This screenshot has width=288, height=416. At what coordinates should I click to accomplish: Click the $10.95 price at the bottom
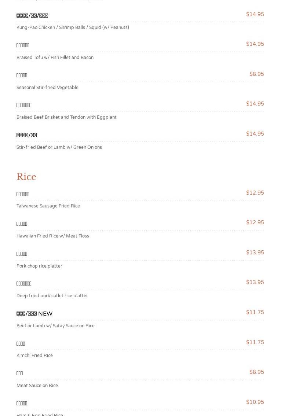click(x=255, y=402)
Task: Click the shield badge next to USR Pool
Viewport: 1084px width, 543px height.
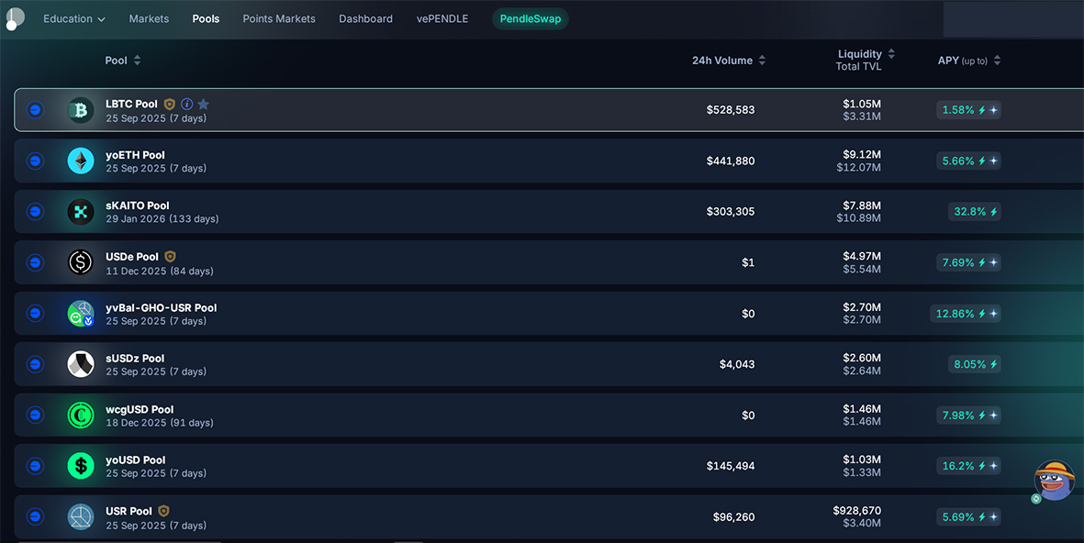Action: tap(163, 511)
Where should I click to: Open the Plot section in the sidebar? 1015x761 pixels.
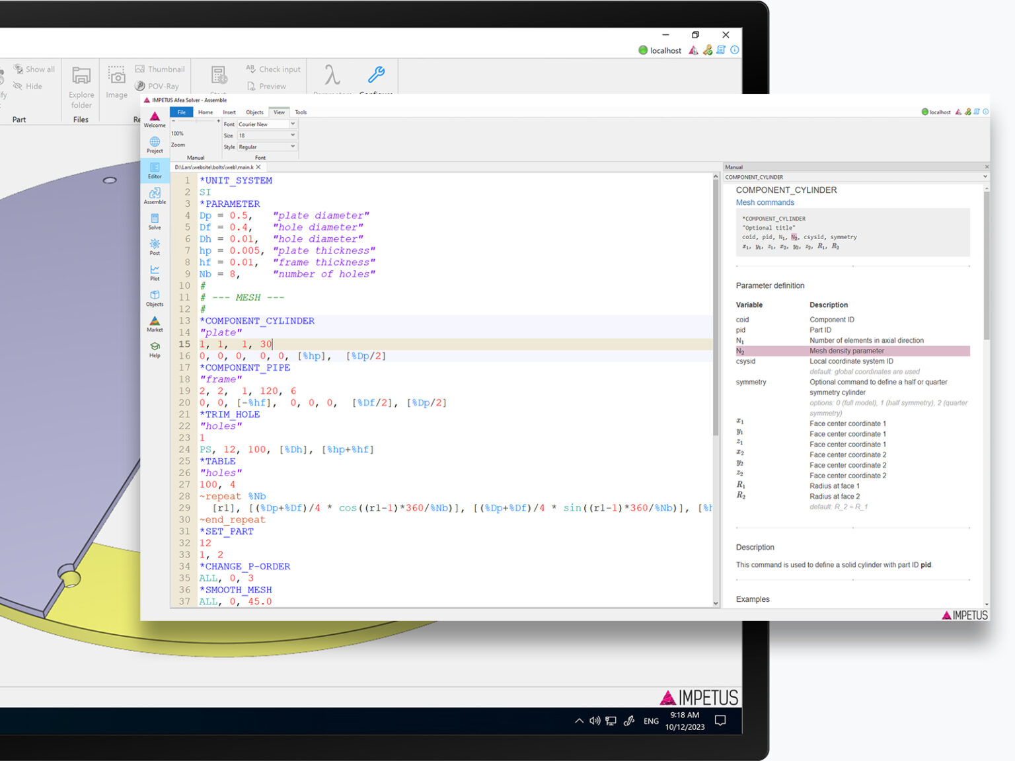coord(155,272)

______

From the line containing "Where should I" to the end of the data above, give those lines again verbatim, with both endpoints included and no images.

• Exercise output
Where should I click to: Open the Plot section in the sidebar? 1015x761 pixels.
coord(155,272)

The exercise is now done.